In all I spent just under 120 hours in the field; and as my involvement with the gang deepened, so the hours lengthened until towards the end of January I was in the company of the gang during one weekend from seven oclock on Friday evening until six on Sunday morning.
I have deliberately allowed some years to pass between the completion of the fieldwork and publication. The main reasons for the delay have been my interest in self-preservation, my desire to protect the members of the gang, and my fear of exacerbating the gang situation in Glasgow which was receiving nationwide attention in 1968 and 1969. Reasons of personal safety also dictate the use of a pseudonym.
What follows is not a study of Glasgow, or of Glasgow youth in general, or of a particular community within the city. It is a small-scale piece of research which is in no way a statistical survey and so the conclusions may well be of a restricted character. My aim has been unashamedly exploratory to present a brief glimpse of the reality which engages Glasgow gang boys, to comprehend and to illuminate their view and to interpret the world as it appears to them. (Cf. Matza, 1969, p.25)
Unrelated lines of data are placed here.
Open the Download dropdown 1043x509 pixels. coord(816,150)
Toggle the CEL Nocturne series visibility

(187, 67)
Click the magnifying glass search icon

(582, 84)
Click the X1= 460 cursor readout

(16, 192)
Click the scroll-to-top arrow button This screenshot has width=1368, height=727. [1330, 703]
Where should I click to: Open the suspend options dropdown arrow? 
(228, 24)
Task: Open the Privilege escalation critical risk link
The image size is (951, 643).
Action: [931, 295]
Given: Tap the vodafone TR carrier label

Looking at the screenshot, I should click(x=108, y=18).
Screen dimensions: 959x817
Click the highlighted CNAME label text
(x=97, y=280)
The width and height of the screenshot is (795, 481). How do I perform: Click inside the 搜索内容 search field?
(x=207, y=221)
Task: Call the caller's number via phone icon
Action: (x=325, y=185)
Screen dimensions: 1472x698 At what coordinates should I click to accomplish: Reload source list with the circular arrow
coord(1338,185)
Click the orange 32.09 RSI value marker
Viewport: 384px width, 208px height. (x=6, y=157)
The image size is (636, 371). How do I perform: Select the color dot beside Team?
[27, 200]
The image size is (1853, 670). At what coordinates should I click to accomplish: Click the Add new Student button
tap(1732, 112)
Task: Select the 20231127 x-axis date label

I have not been able to include for legal reasons a full account of my relationships with the gang or with the police. As a result, a discussion of the ethical and methodological problems associated with participant observation has been postponed to such time as a complete record of events can be given.
It remains for me to acknowledge my indebtedness to a variety of people, especially James McMeekin and Max Paterson for professional and personal advice. Stan Cohen and David Downes kindly read the more analytical chapters which were improved by their suggestions. I should also like to thank Charles McKay and Leonard Turpie for the various forms of help they gave me.
James Patrick, August, 1972
Acknowledgement
The lyrics to Deadend Street by Ray Davies which appear on pages are Warner/Chappell Music, Inc., Sony/ATV Music Publishing LLC, Universal Music Publishing Group.
The Young Team, 1966-7
Preface to 2013 edition
THIS BOOK BEGAN life as a thesis for the University of Glasgow, although not one which initially it was keen to accept. As I explain in the text, I was originally invited to join the gang by Tim Malloy, the pseudonym I gave to a boy in an Approved School where I was working as a newly qualified teacher. I wanted to understand why boys on leave from the school for a weekend, instead of demonstrating their ability to keep on the right side of the law, often returned to the school with further serious charges against them which increased their period of detention. Tim, for his part, was just as keen to show me that I, as a young, middle-class Glaswegian who had been brought up only a mile from him, might as well have come from the moon, so little did I understand his life.
In addition to working in the Approved School, I was simultaneously studying for a higher degree and began casting around for a suitable subject for a thesis. So when the tutor gave each student in the class a 5x3-inch index card on which to commit our first thoughts on the title and topic of our proposed theses, I wrote: A participant observation study of a Glasgow gang. Three years later I submitted my thesis, having not heard from my supervisor in the meantime: thats what passed for higher degree supervision in those days, although I did receive useful advice from other members of staff when I was preparing the text for publication.